In the AdventureWorks database we will create four users which we will be using for the rest of this post. This will allow us to look at the differing options in isolation.
CREATE USER MaskedUser1 WITHOUT LOGIN; CREATE USER MaskedUser2 WITHOUT LOGIN; CREATE USER MaskedUser3 WITHOUT LOGIN; CREATE USER MaskedUser4 WITHOUT LOGIN; GO
Now we need to look at defining the masks on the columns within the database which we will use to compare and contrast the capabilities. First of all we need to figure out the data we want to mask and how. We will base our work off the following query which presents several sensitive data elements over multiple tables.
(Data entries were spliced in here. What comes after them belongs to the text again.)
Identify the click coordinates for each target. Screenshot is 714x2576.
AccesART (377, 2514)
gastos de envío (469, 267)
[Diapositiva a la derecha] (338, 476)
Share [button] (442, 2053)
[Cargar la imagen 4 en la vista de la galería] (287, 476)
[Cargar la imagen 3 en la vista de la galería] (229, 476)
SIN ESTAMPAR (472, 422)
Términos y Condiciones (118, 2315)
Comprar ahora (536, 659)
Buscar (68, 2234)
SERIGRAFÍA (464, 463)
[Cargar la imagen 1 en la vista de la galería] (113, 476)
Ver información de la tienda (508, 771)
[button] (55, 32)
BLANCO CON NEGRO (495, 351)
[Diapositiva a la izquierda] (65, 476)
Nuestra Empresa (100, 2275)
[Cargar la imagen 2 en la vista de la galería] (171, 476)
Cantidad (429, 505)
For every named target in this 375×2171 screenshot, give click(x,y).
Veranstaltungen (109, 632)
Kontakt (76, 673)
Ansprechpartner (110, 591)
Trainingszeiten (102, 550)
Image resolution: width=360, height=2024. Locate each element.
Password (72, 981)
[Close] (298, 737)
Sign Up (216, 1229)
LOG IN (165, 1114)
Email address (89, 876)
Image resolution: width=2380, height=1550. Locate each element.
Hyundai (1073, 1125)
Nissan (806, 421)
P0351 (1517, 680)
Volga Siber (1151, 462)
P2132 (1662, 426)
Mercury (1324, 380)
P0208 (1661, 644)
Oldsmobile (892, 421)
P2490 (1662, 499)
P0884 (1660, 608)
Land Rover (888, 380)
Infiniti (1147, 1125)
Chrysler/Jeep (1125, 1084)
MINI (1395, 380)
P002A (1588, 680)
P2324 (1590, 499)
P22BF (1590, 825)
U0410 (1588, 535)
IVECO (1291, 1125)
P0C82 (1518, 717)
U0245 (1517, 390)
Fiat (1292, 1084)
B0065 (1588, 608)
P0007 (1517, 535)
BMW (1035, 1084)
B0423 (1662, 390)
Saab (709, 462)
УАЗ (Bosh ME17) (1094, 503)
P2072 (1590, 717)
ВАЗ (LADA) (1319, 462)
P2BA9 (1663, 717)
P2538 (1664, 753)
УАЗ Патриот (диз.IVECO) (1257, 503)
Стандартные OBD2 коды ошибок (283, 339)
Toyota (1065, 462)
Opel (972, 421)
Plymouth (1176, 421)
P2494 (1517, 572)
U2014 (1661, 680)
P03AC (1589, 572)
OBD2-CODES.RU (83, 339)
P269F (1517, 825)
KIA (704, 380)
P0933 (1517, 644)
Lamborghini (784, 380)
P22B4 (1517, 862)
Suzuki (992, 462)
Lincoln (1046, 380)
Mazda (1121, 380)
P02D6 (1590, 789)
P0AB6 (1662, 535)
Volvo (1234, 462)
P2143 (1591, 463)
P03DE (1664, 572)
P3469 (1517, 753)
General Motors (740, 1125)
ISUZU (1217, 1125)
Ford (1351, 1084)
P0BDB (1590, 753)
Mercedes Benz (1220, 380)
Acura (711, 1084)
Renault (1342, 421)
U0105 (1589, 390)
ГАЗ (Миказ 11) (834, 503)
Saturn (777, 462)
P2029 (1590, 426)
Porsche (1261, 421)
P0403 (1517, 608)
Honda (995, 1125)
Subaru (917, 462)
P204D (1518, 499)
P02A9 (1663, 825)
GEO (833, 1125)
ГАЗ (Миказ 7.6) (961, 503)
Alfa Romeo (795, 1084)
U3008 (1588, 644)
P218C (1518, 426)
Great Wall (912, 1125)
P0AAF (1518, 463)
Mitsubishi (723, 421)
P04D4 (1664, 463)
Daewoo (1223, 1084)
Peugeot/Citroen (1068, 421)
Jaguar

CREATE VIEW dbo.CustomerContactList AS SELECT p.Title, p.FirstName, p.MiddleName, p.LastName, p.Suffix, ea.EmailAddress, pp.PhoneNumber, ppt.Name AS PhoneNumberType, c.CustomerID, c.AccountNumber FROM Person.Person AS p JOIN Person.EmailAddress AS ea ON ea.BusinessEntityID = p.BusinessEntityID JOIN Person.PersonPhone AS pp ON pp.BusinessEntityID = p.BusinessEntityID JOIN Person.PhoneNumberType AS ppt ON ppt.PhoneNumberTypeID = pp.PhoneNumberTypeID JOIN sales.Customer AS c ON c.PersonID = p.BusinessEntityID ; GO GRANT SELECT ON OBJECT::dbo.CustomerContactList TO MaskedUser1; GRANT SELECT ON OBJECT::dbo.CustomerContactList TO MaskedUser2; GRANT SELECT ON OBJECT::dbo.CustomerContactList TO MaskedUser3; GRANT SELECT ON OBJECT::dbo.CustomerContactList TO MaskedUser4; GO
Because we are good developers we will create a view based on this query and then grant our users access to that rather than the underlying tables. This will also make the next batch of queries a little easier to understand as we test things out.
Anyway, back to the masks.
Key things that jump out and us here are Email Address, Phone Number, Customer ID, and Account Number. Names are an interesting topic, for the purposes of this we will look to mask the first and middle name, working on the premise that this could be used by a call centre to contact their customers.
ALTER TABLE Person.EmailAddress ALTER COLUMN EmailAddress ADD MASKED WITH (FUNCTION ='email()') ; GO ALTER TABLE Person.PersonPhone ALTER COLUMN PhoneNumber ADD MASKED WITH (FUNCTION = 'partial(0,"xxx-",4)') ; GO ALTER TABLE Person.Person ALTER COLUMN FirstName ADD MASKED WITH (FUNCTION = 'default()') ; GO ALTER TABLE Person.Person ALTER COLUMN MiddleName ADD MASKED WITH (FUNCTION = 'default()') ; GO
Here we have defined our masks using the built-in functions in Dynamic Data masking, nice and easy. Now onto the Account Number…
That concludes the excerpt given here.